■ Teks Bacaan
<<<<

Semua itu adalah karena proses kognisi kita yang bias dalam memandang sesuatu.
+Bias karena apa?
Bias karena konstruk2 mental yang memenuhi otak kita. Hal inilah yang menjadi konsepsi2, pandangan2 dsb termasuk pandangan bahwa adanya aku yang inherently exist. Inilah avijja itu.
+Lalu hubungannya dengan praktek Buddhism apa?
Praktek Buddhism itu adalah path (magga). Orang yg udah tercerahkan itu anggaplah sebagai fruit (phala). Untuk menuju pada tujuan akhir itu (yathabhuta) kita perlu alat yang disebut metode dan ajaran-ajaran yg bersifat provisional (= perlu ditafsirkan, dibimbing, diarahkan. Lawannya : ajaran definitif: yg berkata seperti apa adanya, misal : ttg emptiness). Tapi alat2 itu tentunya harus dijadikan sebagai alat, bukan tujuan. Sebab, kalau akhirnya melekat pada konsep2 ajaran itu sendiri, tentunya hal itu yang justru menjadi penghalang terakhir untuk mencapai pembebasan.

>>>>

■ Data Tersimpan
<<<<

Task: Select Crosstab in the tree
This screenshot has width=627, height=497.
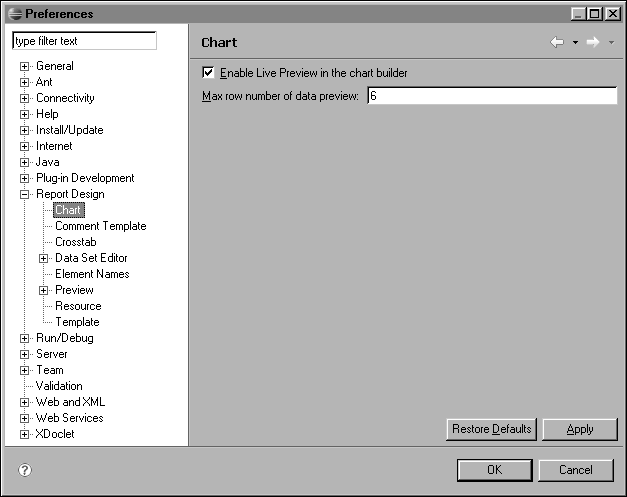Action: click(x=76, y=242)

>>>>

■ Petunjuk Tugas
[a] Ringkaslah paragraf yang diawali "Praktek Buddhism itu adalah path" dalam teks tentang praktik Buddhisme menjadi daftar poin. Fakta-fakta utamanya harus tetap ada.
[b] Tolong lanjutkan teks tentang praktik Buddhisme itu mulai setelah kalimat terakhirnya.

■ Jawaban Soal
[a]
- Praktik Buddhisme adalah jalan (magga), sedangkan orang yang sudah tercerahkan diibaratkan sebagai buah (phala).
- Untuk mencapai tujuan akhir (yathabhuta), diperlukan alat berupa metode dan ajaran provisional, yaitu ajaran yang perlu ditafsirkan, dibimbing, dan diarahkan.
- Lawan ajaran provisional adalah ajaran definitif, yaitu ajaran yang berkata seperti apa adanya, misalnya tentang emptiness.
- Alat-alat itu harus diperlakukan sebagai alat, bukan tujuan.
- Melekat pada konsep ajaran itu sendiri justru menjadi penghalang terakhir untuk mencapai pembebasan.

[b]
Sehubungan dengan pembicaraan kita, maksudnya apa?
Maksudnya, apa yang kita bahas disini (tentang matapencaharian) itu adalah hal yang terjadi dalam tataran konvensional (Samutti sacca). Maka pengarahannya di dalam path tentu juga menggunakan ajaran2 yang bersifat konvensional atau provisional. Karena bersifat konvensional, maka tentu jangan dimutlakkan. Gitu loh.
Tujuan akhir kita adalah batin yang tidak bias, maka mbok yao, dalam mengartikan ajaran juga jangan justru menimbulkan bias baru lainnya lagi.
+Lalu, apakah dasar saya mengatakan semua ini?
Lihatlah inti ajaran Buddha yg dirumuskan secara begini (disebut empat meterai / four seal) :
Semua fenomena bentukan adalah impermanen [karena] selalu mengandung perubahan2.
Semua fenomena yang tercemar memiliki hakikat tiga penderitaan.
[Baik] secara total terkotori atau pun 100% murni, [semua fenomena] adalah kosong dan tanpa inti.
Nirwana itu sendiri adalah pembebasan dan kedamaian.
Keempat meterai ini adalah tanda-tanda dari doktrin secara umum.
Setelah mengkontemplasikan semua ini secara mendalam, dari semenjak awal kita sudah harus memiliki kepastian tentang pandangan ini.+Artinya sehubungan dengan penjabaran saya di atas apa?
Artinya : No body perfect who live in unperfect world.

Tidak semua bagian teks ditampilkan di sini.